What kind of rails and sliders are you using for the seats? Ebay? I like them.


----------



## LIUSPEED (May 29, 2002)

needs some new corners.. those corners dont compliment your headlights properly


----------



## asleepz (Feb 24, 2004)

SENTRAdriver_06 said:


> yea ebay unfortunatly... but what ever works right... 390 shipped for the pair and i just got my nismo harnesses yesterday... just waiting on the brackets
> 
> _already installed the harnesses on stock seats... lol couldnt help it_



Not a good idea to have harnesses installed on a seat. In fact, if you ever get in a bad wreck those alone may kill you.
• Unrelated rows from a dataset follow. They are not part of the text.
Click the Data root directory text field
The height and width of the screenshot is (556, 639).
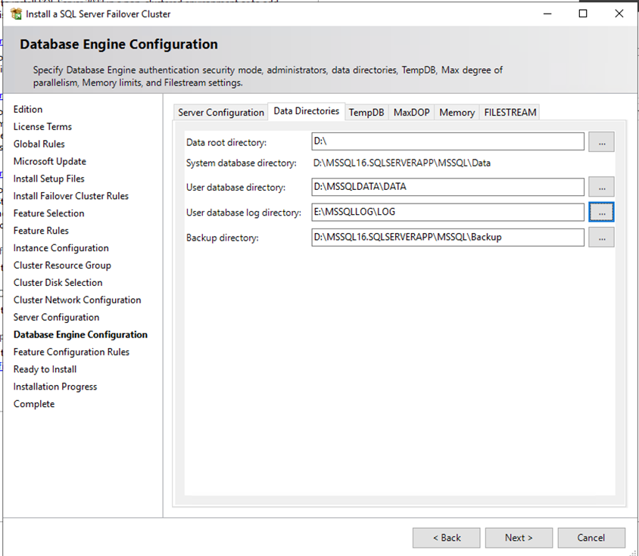(x=447, y=142)
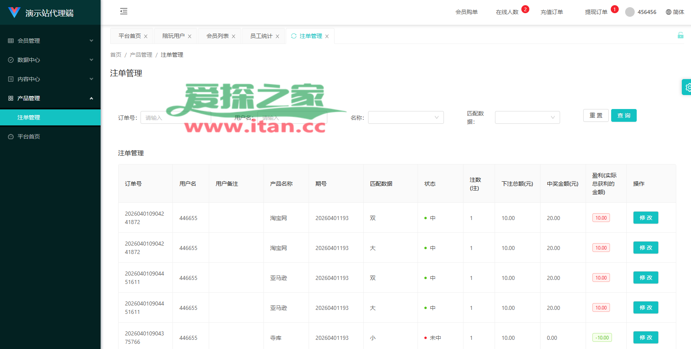Collapse the 产品管理 sidebar menu

click(50, 98)
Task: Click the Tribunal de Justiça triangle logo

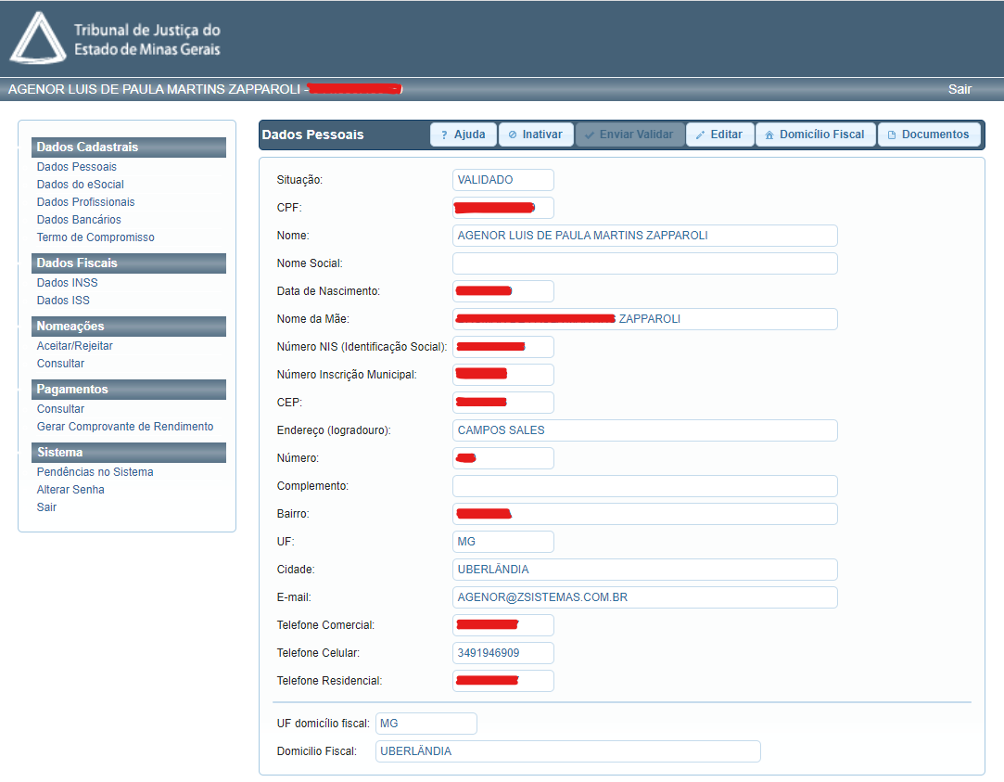Action: pos(39,38)
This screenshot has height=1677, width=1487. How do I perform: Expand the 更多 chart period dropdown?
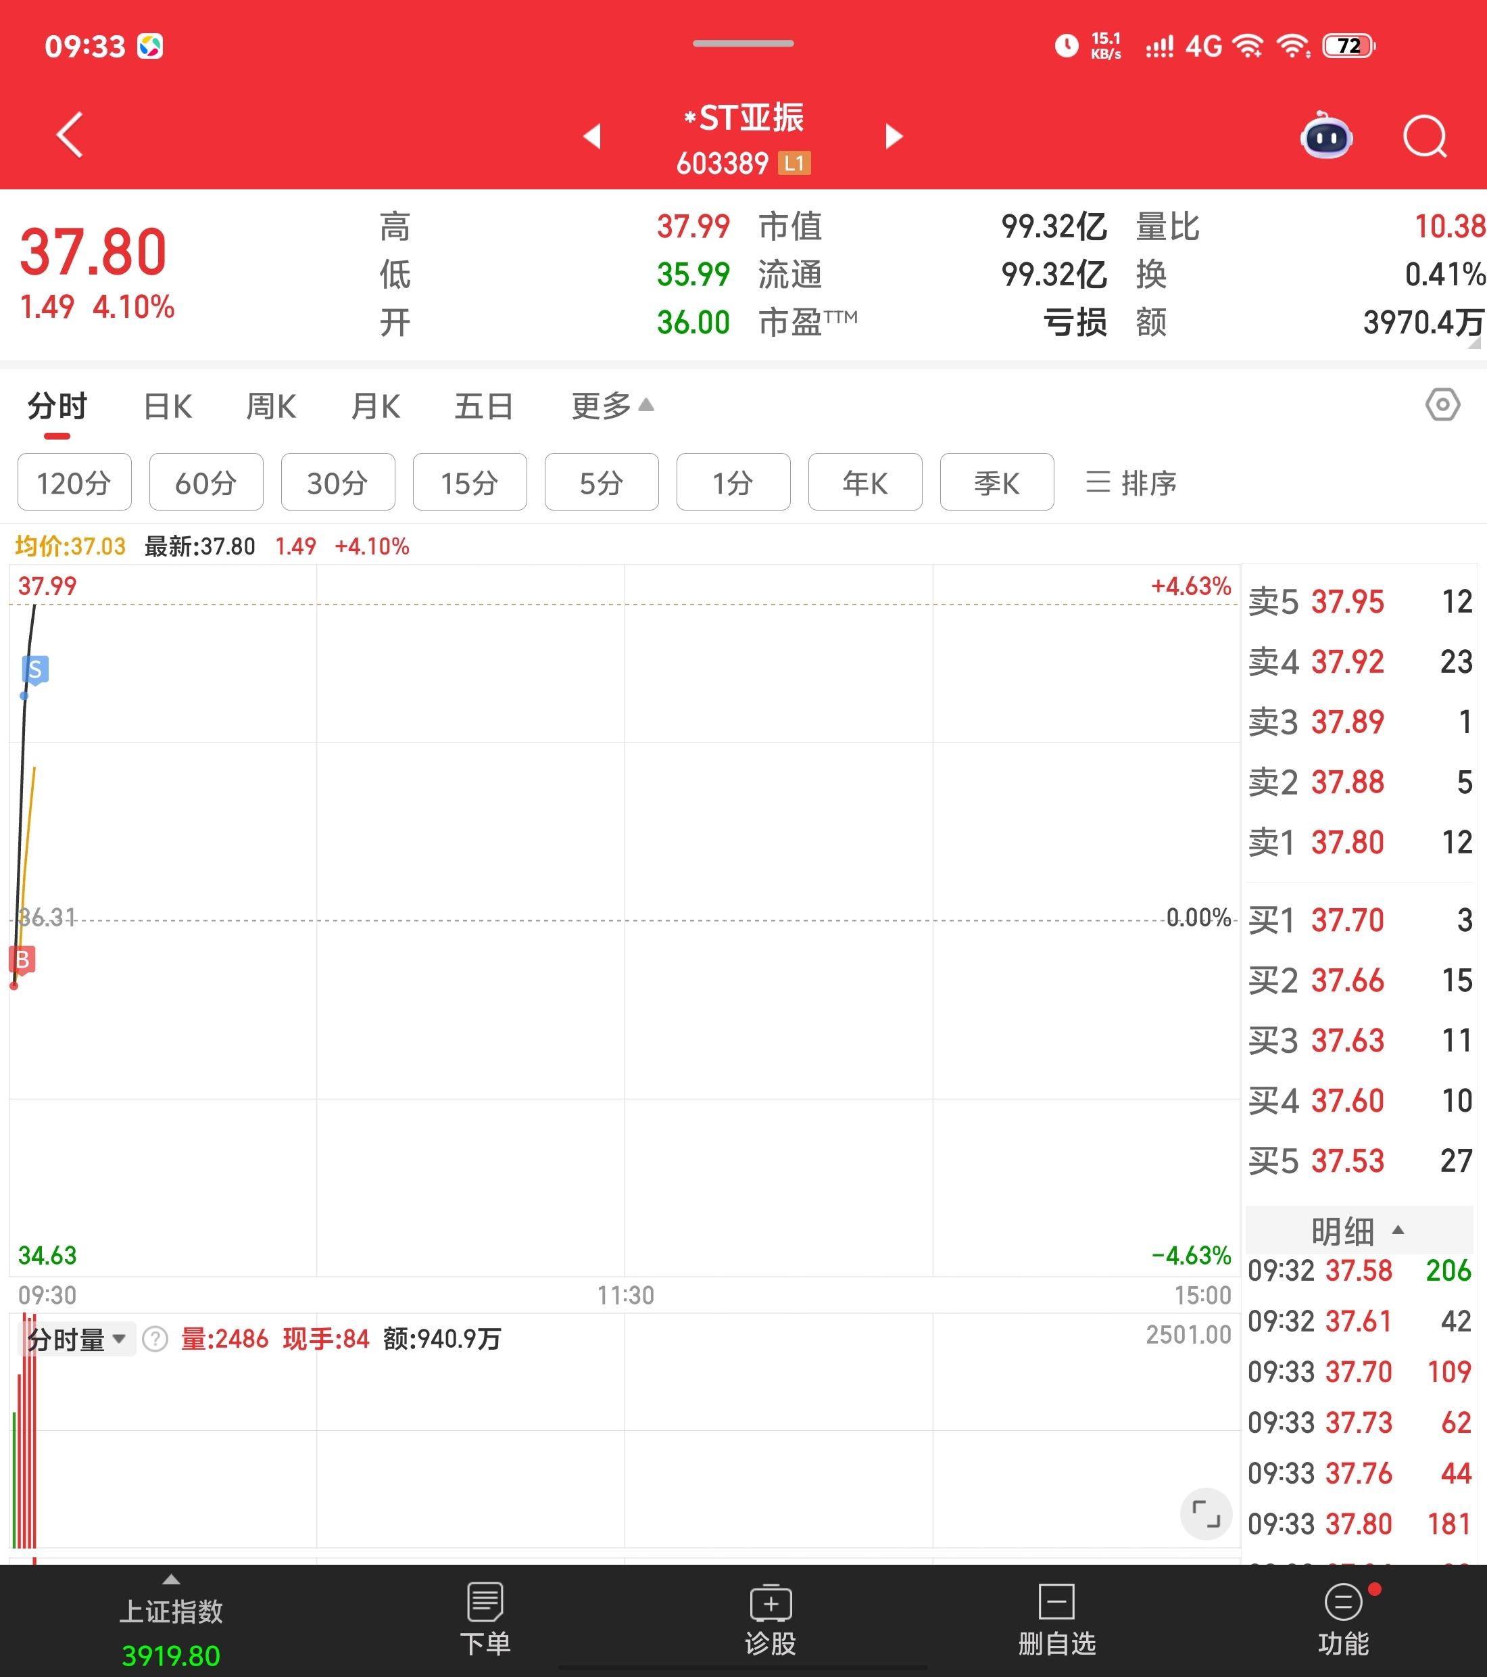(612, 405)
You need a 90 degree angle off of your shoulders back to a roll bar preferably to make it safe.


----------



## H.I.C (Jun 25, 2003)

why is there a gap between the back fender and the tire in the first big picture but in the second picture there isnt a gap at all?


----------



## asleepz (Feb 24, 2004)

Uh.. He lowered it?


----------



## SENTRAdriver_06 (Mar 3, 2003)

the seats came with some sliders... i had to order the ebay brakets to mount em... still the measurements were little off... either redrilling or weld alittle extra on the brakets... 

and in the pics... the yard has a slight incline... soim guessing thats why one side is higher than the other...


----------